Comment 2 for bug 273978

Revision history for this message
mijutu (mijutu) wrote : Re: [Bug 273978] Re: bzr wrongly assumes error messages written in utf8 to be ascii

to, 2009-11-12 kello 12:59 +0000, John A Meinel kirjoitti:
> I'm pretty sure we need more context to be able to determine what is
> going on here.

mijutu@crc11-ett:~$ cd /tmp/
mijutu@crc11-ett:/tmp$ rm -rf test
mijutu@crc11-ett:/tmp$ mkdir test
mijutu@crc11-ett:/tmp$ chmod a-rx test
mijutu@crc11-ett:/tmp$ echo $LANG
fi_FI.UTF-8
mijutu@crc11-ett:/tmp$ bzr branch test/someproject newbranch
bzr: ERROR: Unprintable exception PermissionDenied: dict={'path':
u'/tmp/test/someproject/.bzr/branch-format', '_preformatted_string':
None, 'extra': ": [Errno 13] Lupa ev\xc3\xa4tty:
u'/tmp/test/someproject/.bzr/branch-format'"}, fmt='Permission denied:
"%(path)s"%(extra)s', error=UnicodeDecodeError('ascii', ": [Errno 13]
Lupa ev\xc3\xa4tty: u'/tmp/test/someproject/.bzr/branch-format'", 20,
21, 'ordinal not in range(128)')
mijutu@crc11-ett:/tmp$ LANG=C bzr branch test/someproject newbranch
bzr: ERROR: Permission denied:
"/tmp/test/someproject/.bzr/branch-format": [Errno 13] Permission
denied: u'/tmp/test/someproject/.bzr/branch-format'
mijutu@crc11-ett:/tmp$ python --version
Python 2.5.4
mijutu@crc11-ett:/tmp$ bzr --version
Bazaar (bzr) 1.16.1

Whoops, old bzr. Let's try again.

mijutu@crc11-ett:/tmp$ bzr branch test/someproject newbranch
bzr: ERROR: Unprintable exception PermissionDenied: dict={'path':
u'/tmp/test/someproject/.bzr/branch-format', '_preformatted_string':
None, 'extra': ": [Errno 13] Lupa ev\xc3\xa4tty:
u'/tmp/test/someproject/.bzr/branch-format'"}, fmt='Permission denied:
"%(path)s"%(extra)s', error=UnicodeDecodeError('ascii', ": [Errno 13]
Lupa ev\xc3\xa4tty: u'/tmp/test/someproject/.bzr/branch-format'", 20,
21, 'ordinal not in range(128)')
mijutu@crc11-ett:/tmp$ bzr --version
Bazaar (bzr) 2.0.2

http://wiki.python.org/moin/UnicodeDecodeError

Python seems to default to latin1 somewehere:

$ python
Python 2.5.4 (r254:67916, Sep 26 2009, 10:32:22)
[GCC 4.3.4] on linux2
Type "help", "copyright", "credits" or "license" for more information.
>>> "aäa".decode("utf-8")
u'a\xe4a'

I have not mentioned latin1 anywhere (locale is utf-8), but still I see
"a\xe4a".
0xE4 is ä in latin1. Where does that come from?

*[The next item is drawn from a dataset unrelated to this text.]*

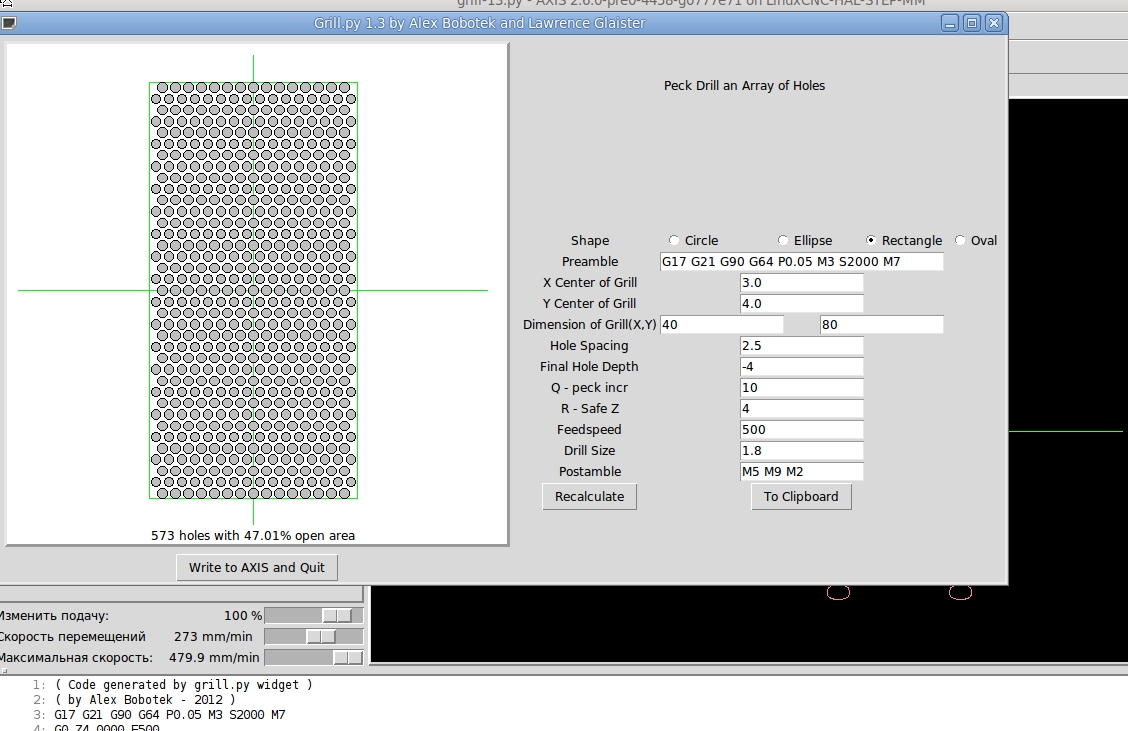Click the grill Y dimension field showing 80
This screenshot has height=731, width=1128.
pyautogui.click(x=881, y=324)

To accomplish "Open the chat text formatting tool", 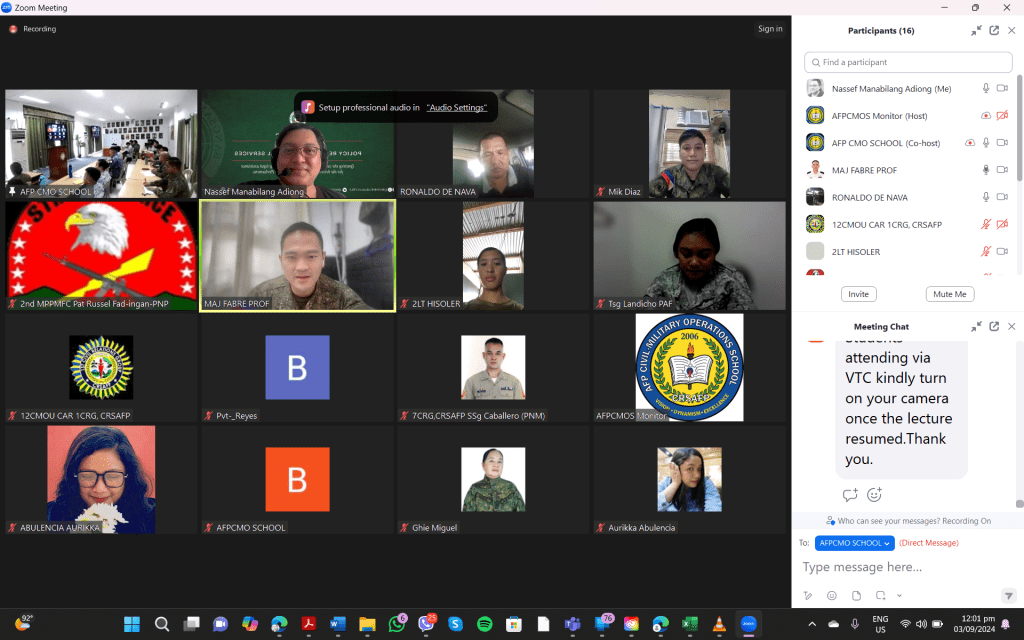I will (808, 595).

"Lupa evätty" is latin1-compatible, so I guess this latin1 assumption is
not be responsible for the error.

>>> "ä".decode('ascii')
Traceback (most recent call last):
  File "<stdin>", line 1, in <module>
UnicodeDecodeError: 'ascii' codec can't decode byte 0xc3 in position 0:
ordinal not in range(128)

Even the error messages are not exactly the same, it seems that
somewhere in bzr the permission denied error message from libc is
converted to python utf8 string assuming that it is ascii.
Instead of assuming ascii, bzr should check LC_MESSAGES and choose
encoding accordingly.